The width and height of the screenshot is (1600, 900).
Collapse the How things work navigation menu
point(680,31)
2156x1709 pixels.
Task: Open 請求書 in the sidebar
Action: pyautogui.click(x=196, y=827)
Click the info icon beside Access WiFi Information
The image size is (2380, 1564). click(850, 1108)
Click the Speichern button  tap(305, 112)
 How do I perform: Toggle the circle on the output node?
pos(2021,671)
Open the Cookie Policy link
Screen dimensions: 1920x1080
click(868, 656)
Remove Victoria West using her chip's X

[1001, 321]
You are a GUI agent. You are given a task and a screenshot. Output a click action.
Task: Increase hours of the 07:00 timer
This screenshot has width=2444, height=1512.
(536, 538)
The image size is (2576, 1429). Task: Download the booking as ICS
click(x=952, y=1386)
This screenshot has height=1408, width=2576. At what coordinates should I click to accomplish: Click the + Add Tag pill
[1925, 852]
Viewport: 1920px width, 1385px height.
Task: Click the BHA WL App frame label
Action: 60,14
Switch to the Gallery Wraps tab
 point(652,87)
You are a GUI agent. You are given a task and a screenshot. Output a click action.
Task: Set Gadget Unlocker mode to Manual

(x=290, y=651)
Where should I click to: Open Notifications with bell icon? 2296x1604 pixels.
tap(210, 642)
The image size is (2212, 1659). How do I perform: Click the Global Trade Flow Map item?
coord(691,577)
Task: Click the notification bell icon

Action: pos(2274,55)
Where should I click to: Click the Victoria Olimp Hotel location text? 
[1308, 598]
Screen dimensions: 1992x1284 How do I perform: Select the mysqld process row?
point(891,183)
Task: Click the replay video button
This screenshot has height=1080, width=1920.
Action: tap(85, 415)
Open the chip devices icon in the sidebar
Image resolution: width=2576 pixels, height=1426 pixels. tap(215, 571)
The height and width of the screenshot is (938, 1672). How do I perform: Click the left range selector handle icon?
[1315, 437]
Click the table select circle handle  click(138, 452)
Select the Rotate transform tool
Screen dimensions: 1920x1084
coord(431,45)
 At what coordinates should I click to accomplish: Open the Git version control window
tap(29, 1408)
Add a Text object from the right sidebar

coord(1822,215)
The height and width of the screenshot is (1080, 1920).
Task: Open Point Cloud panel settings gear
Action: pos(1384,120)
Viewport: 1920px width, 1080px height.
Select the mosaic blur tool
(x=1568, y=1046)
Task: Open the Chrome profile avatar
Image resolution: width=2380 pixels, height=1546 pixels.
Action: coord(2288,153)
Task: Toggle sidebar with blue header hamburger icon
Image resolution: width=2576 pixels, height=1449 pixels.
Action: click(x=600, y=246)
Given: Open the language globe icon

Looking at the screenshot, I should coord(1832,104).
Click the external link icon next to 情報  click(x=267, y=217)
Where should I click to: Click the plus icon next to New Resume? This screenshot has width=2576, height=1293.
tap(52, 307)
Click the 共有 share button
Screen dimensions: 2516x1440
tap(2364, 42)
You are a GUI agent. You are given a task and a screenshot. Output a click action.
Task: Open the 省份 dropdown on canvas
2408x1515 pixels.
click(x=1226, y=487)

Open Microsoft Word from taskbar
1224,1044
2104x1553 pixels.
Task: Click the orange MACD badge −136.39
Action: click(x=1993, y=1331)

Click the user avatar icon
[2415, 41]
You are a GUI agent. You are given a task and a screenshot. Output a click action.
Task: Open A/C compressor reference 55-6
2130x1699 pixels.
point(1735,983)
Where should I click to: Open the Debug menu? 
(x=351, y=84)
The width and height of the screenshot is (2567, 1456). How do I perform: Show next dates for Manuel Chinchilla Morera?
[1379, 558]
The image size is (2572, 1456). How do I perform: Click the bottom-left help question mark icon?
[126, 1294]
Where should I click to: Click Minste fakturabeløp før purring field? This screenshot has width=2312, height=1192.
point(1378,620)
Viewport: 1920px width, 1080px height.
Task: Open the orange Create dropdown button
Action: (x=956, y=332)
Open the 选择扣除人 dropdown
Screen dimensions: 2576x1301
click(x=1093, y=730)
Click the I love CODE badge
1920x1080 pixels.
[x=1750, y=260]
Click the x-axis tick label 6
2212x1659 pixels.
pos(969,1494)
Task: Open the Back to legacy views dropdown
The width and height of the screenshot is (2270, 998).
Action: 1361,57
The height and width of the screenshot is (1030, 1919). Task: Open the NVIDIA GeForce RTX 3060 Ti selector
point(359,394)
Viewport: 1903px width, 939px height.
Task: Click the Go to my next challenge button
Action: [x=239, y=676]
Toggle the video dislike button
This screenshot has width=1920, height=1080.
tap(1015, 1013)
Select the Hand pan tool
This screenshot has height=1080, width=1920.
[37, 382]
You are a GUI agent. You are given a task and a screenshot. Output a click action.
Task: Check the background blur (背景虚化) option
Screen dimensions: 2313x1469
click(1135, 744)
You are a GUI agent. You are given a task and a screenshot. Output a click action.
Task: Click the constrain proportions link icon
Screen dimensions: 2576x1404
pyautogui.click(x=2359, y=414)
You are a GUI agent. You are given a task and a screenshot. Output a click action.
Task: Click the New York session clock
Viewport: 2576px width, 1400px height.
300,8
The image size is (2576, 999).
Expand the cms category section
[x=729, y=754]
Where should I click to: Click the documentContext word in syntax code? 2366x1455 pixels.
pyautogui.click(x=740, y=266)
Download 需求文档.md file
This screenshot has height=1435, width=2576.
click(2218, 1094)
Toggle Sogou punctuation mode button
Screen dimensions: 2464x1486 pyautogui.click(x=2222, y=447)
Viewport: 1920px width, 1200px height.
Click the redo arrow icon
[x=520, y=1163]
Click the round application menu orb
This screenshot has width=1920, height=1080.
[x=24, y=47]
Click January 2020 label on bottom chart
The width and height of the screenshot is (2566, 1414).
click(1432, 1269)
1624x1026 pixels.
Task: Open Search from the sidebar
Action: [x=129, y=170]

--------------------------------------------------

EXERCISE OBJECTIVE:
Word for word, print every line above.

ANSWER BOX:
The width and height of the screenshot is (1600, 900).
Collapse the How things work navigation menu
point(680,31)
2156x1709 pixels.
Task: Open 請求書 in the sidebar
Action: pyautogui.click(x=196, y=827)
Click the info icon beside Access WiFi Information
The image size is (2380, 1564). click(850, 1108)
Click the Speichern button  tap(305, 112)
 How do I perform: Toggle the circle on the output node?
pos(2021,671)
Open the Cookie Policy link
Screen dimensions: 1920x1080
click(868, 656)
Remove Victoria West using her chip's X

[1001, 321]
You are a GUI agent. You are given a task and a screenshot. Output a click action.
Task: Increase hours of the 07:00 timer
This screenshot has width=2444, height=1512.
(536, 538)
The image size is (2576, 1429). Task: Download the booking as ICS
click(x=952, y=1386)
This screenshot has height=1408, width=2576. At what coordinates should I click to accomplish: Click the + Add Tag pill
[1925, 852]
Viewport: 1920px width, 1385px height.
Task: Click the BHA WL App frame label
Action: 60,14
Switch to the Gallery Wraps tab
 point(652,87)
You are a GUI agent. You are given a task and a screenshot. Output a click action.
Task: Set Gadget Unlocker mode to Manual

(x=290, y=651)
Where should I click to: Open Notifications with bell icon? 2296x1604 pixels.
tap(210, 642)
The image size is (2212, 1659). How do I perform: Click the Global Trade Flow Map item?
coord(691,577)
Task: Click the notification bell icon

Action: pos(2274,55)
Where should I click to: Click the Victoria Olimp Hotel location text? 
[1308, 598]
Screen dimensions: 1992x1284 How do I perform: Select the mysqld process row?
point(891,183)
Task: Click the replay video button
This screenshot has height=1080, width=1920.
Action: tap(85, 415)
Open the chip devices icon in the sidebar
Image resolution: width=2576 pixels, height=1426 pixels. tap(215, 571)
The height and width of the screenshot is (938, 1672). How do I perform: Click the left range selector handle icon?
[1315, 437]
Click the table select circle handle  click(138, 452)
Select the Rotate transform tool
Screen dimensions: 1920x1084
coord(431,45)
 At what coordinates should I click to accomplish: Open the Git version control window
tap(29, 1408)
Add a Text object from the right sidebar

coord(1822,215)
The height and width of the screenshot is (1080, 1920).
Task: Open Point Cloud panel settings gear
Action: pos(1384,120)
Viewport: 1920px width, 1080px height.
Select the mosaic blur tool
(x=1568, y=1046)
Task: Open the Chrome profile avatar
Image resolution: width=2380 pixels, height=1546 pixels.
Action: coord(2288,153)
Task: Toggle sidebar with blue header hamburger icon
Image resolution: width=2576 pixels, height=1449 pixels.
Action: click(x=600, y=246)
Given: Open the language globe icon

Looking at the screenshot, I should coord(1832,104).
Click the external link icon next to 情報  click(x=267, y=217)
Where should I click to: Click the plus icon next to New Resume? This screenshot has width=2576, height=1293.
tap(52, 307)
Click the 共有 share button
Screen dimensions: 2516x1440
tap(2364, 42)
You are a GUI agent. You are given a task and a screenshot. Output a click action.
Task: Open the 省份 dropdown on canvas
2408x1515 pixels.
click(x=1226, y=487)

Open Microsoft Word from taskbar
1224,1044
2104x1553 pixels.
Task: Click the orange MACD badge −136.39
Action: click(x=1993, y=1331)

Click the user avatar icon
[2415, 41]
You are a GUI agent. You are given a task and a screenshot. Output a click action.
Task: Open A/C compressor reference 55-6
2130x1699 pixels.
point(1735,983)
Where should I click to: Open the Debug menu? 
(x=351, y=84)
The width and height of the screenshot is (2567, 1456). How do I perform: Show next dates for Manuel Chinchilla Morera?
[1379, 558]
The image size is (2572, 1456). How do I perform: Click the bottom-left help question mark icon?
[126, 1294]
Where should I click to: Click Minste fakturabeløp før purring field? This screenshot has width=2312, height=1192.
point(1378,620)
Viewport: 1920px width, 1080px height.
Task: Open the orange Create dropdown button
Action: (x=956, y=332)
Open the 选择扣除人 dropdown
Screen dimensions: 2576x1301
click(x=1093, y=730)
Click the I love CODE badge
1920x1080 pixels.
[x=1750, y=260]
Click the x-axis tick label 6
2212x1659 pixels.
pos(969,1494)
Task: Open the Back to legacy views dropdown
The width and height of the screenshot is (2270, 998).
Action: 1361,57
The height and width of the screenshot is (1030, 1919). Task: Open the NVIDIA GeForce RTX 3060 Ti selector
point(359,394)
Viewport: 1903px width, 939px height.
Task: Click the Go to my next challenge button
Action: [x=239, y=676]
Toggle the video dislike button
This screenshot has width=1920, height=1080.
tap(1015, 1013)
Select the Hand pan tool
This screenshot has height=1080, width=1920.
[37, 382]
You are a GUI agent. You are given a task and a screenshot. Output a click action.
Task: Check the background blur (背景虚化) option
Screen dimensions: 2313x1469
click(1135, 744)
You are a GUI agent. You are given a task and a screenshot. Output a click action.
Task: Click the constrain proportions link icon
Screen dimensions: 2576x1404
pyautogui.click(x=2359, y=414)
You are a GUI agent. You are given a task and a screenshot. Output a click action.
Task: Click the New York session clock
Viewport: 2576px width, 1400px height.
300,8
The image size is (2576, 999).
Expand the cms category section
[x=729, y=754]
Where should I click to: Click the documentContext word in syntax code? 2366x1455 pixels.
pyautogui.click(x=740, y=266)
Download 需求文档.md file
This screenshot has height=1435, width=2576.
click(2218, 1094)
Toggle Sogou punctuation mode button
Screen dimensions: 2464x1486 pyautogui.click(x=2222, y=447)
Viewport: 1920px width, 1200px height.
Click the redo arrow icon
[x=520, y=1163]
Click the round application menu orb
This screenshot has width=1920, height=1080.
[x=24, y=47]
Click January 2020 label on bottom chart
The width and height of the screenshot is (2566, 1414).
click(1432, 1269)
1624x1026 pixels.
Task: Open Search from the sidebar
Action: [x=129, y=170]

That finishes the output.